• [Task material]:
▶

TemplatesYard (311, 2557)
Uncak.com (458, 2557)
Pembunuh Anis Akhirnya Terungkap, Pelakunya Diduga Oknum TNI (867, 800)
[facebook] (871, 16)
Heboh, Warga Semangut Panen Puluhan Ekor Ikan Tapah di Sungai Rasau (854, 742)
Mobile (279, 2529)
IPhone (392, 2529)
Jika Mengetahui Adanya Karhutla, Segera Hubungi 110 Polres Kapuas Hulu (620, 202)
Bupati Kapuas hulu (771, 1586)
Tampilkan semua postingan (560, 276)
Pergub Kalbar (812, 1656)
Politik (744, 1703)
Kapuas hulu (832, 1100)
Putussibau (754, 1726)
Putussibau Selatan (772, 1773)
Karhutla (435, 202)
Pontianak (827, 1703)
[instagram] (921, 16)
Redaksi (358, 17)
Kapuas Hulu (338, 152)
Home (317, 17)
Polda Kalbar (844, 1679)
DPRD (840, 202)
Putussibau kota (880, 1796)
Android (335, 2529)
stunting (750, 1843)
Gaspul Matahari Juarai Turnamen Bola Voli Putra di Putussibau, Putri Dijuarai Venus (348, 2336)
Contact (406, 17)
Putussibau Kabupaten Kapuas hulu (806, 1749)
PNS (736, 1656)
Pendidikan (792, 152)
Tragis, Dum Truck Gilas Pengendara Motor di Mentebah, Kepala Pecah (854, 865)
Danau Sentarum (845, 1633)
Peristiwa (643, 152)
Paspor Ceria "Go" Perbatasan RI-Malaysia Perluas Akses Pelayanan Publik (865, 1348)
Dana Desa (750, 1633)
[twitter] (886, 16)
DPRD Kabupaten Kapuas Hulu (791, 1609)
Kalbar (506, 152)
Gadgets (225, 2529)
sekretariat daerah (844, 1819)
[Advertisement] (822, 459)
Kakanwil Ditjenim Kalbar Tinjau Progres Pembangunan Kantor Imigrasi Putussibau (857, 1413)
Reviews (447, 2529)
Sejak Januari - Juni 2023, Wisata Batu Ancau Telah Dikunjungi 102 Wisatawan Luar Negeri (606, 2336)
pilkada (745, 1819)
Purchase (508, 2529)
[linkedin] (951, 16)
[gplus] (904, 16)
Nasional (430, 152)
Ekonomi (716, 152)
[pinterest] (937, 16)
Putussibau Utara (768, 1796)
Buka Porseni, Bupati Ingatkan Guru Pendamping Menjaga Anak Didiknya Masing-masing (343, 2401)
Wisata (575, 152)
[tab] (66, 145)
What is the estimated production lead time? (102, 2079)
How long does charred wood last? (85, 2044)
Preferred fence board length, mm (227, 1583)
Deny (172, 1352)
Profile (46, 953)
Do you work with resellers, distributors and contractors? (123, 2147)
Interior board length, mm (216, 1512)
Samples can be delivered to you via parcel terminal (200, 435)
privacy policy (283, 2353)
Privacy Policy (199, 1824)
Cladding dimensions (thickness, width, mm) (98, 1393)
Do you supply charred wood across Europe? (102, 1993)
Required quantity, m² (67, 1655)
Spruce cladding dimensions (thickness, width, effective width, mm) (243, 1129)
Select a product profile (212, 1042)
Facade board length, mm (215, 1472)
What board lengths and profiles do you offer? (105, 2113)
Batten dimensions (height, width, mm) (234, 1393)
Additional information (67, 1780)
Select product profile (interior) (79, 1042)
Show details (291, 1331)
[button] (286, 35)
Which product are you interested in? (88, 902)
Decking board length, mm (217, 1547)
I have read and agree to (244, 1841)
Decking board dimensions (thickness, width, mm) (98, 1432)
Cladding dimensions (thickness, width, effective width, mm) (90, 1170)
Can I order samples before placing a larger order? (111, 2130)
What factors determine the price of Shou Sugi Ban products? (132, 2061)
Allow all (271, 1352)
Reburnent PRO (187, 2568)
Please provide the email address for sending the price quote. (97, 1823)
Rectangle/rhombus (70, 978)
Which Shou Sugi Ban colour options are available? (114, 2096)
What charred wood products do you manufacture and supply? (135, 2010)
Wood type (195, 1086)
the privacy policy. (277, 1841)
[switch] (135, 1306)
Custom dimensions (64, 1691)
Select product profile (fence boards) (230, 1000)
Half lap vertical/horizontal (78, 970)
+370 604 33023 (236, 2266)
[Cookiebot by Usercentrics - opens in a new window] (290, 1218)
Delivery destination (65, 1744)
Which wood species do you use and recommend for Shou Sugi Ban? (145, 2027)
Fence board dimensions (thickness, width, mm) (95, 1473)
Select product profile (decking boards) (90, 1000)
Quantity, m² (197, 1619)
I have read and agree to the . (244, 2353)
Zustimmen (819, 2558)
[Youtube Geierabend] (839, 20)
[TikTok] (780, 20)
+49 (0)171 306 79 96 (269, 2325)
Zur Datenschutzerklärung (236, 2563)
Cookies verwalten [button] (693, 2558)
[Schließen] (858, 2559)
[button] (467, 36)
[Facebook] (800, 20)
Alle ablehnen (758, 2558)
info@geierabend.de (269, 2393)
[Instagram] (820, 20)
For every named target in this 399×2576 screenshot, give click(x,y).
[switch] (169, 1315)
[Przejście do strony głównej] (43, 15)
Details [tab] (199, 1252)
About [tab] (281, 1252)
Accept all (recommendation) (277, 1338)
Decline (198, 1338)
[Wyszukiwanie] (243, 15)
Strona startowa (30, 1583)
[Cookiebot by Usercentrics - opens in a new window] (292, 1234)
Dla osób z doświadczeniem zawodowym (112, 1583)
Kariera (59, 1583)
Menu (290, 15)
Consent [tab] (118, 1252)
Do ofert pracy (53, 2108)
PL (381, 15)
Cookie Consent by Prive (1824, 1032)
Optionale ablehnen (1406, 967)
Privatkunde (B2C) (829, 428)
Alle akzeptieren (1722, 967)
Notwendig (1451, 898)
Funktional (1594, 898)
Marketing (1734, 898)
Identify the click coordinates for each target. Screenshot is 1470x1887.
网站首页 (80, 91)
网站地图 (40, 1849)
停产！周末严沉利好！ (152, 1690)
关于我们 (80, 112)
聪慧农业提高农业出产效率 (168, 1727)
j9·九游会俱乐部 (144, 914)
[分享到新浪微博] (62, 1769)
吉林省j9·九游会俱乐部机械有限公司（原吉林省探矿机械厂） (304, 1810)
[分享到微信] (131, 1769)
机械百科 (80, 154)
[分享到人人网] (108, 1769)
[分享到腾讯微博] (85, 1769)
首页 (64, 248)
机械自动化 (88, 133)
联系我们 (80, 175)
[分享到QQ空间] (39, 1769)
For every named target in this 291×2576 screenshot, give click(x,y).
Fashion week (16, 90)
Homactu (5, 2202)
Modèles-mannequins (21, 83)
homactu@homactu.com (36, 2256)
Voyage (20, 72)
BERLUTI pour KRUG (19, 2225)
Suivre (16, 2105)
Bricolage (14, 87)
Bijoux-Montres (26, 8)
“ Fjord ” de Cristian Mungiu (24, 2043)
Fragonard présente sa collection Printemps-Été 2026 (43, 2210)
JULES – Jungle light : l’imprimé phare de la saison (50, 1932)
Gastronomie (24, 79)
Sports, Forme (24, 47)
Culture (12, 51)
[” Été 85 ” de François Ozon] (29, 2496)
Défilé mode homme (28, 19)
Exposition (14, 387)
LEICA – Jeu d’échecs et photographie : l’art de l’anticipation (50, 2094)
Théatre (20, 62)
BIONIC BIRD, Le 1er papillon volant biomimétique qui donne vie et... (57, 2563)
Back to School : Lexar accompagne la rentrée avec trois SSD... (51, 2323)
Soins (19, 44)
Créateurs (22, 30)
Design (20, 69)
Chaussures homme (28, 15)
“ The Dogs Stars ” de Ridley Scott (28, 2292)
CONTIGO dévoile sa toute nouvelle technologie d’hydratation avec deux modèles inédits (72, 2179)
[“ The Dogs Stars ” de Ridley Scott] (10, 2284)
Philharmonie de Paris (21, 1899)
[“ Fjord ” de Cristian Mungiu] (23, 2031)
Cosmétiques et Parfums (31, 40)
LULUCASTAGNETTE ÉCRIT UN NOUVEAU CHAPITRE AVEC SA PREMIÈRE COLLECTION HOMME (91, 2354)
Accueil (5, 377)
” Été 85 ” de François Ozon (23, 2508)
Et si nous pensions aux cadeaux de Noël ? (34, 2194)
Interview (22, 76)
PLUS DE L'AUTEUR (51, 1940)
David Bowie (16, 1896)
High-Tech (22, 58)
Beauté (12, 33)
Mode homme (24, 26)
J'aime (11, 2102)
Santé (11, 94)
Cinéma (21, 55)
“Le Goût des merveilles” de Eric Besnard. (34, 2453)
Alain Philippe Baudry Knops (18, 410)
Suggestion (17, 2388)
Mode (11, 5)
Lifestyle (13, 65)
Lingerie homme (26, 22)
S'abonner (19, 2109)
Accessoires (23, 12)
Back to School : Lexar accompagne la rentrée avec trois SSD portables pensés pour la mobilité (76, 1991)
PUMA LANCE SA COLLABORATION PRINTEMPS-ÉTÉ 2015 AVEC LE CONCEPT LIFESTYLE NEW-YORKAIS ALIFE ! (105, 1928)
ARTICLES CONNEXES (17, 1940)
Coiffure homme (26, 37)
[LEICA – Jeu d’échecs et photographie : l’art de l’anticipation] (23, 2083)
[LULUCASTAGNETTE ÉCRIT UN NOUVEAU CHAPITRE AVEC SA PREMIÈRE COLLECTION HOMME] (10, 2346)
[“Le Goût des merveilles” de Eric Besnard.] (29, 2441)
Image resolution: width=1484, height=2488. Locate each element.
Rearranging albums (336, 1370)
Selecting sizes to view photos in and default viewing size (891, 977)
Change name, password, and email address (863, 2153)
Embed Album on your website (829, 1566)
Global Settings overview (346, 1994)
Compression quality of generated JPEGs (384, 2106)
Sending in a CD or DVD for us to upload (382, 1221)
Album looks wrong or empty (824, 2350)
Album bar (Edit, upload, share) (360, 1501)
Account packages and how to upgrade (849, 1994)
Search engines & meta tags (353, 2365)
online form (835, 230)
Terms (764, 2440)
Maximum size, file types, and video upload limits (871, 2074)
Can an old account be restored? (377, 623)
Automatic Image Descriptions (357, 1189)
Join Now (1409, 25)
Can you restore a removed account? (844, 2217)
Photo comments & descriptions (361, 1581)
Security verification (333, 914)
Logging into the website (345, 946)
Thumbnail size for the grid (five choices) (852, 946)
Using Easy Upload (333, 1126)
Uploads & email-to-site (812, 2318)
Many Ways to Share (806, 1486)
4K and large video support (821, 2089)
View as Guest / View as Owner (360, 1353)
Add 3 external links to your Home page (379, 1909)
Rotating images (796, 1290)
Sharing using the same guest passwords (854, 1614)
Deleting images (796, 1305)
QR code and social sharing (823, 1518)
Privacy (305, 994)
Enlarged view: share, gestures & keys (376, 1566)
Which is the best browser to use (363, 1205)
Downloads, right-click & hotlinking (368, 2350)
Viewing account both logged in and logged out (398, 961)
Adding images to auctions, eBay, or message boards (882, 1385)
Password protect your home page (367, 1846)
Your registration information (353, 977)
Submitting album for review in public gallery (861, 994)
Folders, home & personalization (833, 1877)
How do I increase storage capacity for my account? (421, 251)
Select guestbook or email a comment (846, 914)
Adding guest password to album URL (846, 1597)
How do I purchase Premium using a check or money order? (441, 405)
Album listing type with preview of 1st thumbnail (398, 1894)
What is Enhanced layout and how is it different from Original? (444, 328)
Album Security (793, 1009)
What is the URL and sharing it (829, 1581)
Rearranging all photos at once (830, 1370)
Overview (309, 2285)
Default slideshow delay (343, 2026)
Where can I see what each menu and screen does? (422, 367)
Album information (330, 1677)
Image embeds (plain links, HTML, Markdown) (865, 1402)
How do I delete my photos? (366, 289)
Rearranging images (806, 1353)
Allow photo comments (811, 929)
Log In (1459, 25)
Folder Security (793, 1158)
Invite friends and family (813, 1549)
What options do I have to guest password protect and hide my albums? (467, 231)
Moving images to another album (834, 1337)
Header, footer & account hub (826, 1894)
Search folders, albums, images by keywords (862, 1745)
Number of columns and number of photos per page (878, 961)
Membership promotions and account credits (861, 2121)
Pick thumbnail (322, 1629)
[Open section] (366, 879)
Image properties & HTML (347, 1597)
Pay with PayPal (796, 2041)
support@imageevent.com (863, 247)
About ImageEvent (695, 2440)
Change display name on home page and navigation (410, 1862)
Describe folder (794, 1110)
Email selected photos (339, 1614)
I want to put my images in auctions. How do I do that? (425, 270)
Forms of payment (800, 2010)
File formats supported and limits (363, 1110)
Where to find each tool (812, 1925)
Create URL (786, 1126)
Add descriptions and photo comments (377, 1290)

◀

• [What is required]: Would you print, exactly as written, every line above from the one holding "Accueil (5, 377)" through the one holding "[LEICA – Jeu", with both included and no other lines?

• [The answer]:
Accueil (5, 377)
” Été 85 ” de François Ozon (23, 2508)
Et si nous pensions aux cadeaux de Noël ? (34, 2194)
Interview (22, 76)
PLUS DE L'AUTEUR (51, 1940)
David Bowie (16, 1896)
High-Tech (22, 58)
Beauté (12, 33)
Mode homme (24, 26)
J'aime (11, 2102)
Santé (11, 94)
Cinéma (21, 55)
“Le Goût des merveilles” de Eric Besnard. (34, 2453)
Alain Philippe Baudry Knops (18, 410)
Suggestion (17, 2388)
Mode (11, 5)
Lifestyle (13, 65)
Lingerie homme (26, 22)
S'abonner (19, 2109)
Accessoires (23, 12)
Back to School : Lexar accompagne la rentrée avec trois SSD portables pensés pour la mobilité (76, 1991)
PUMA LANCE SA COLLABORATION PRINTEMPS-ÉTÉ 2015 AVEC LE CONCEPT LIFESTYLE NEW-YORKAIS ALIFE ! (105, 1928)
ARTICLES CONNEXES (17, 1940)
Coiffure homme (26, 37)
[LEICA – Jeu d’échecs et photographie : l’art de l’anticipation] (23, 2083)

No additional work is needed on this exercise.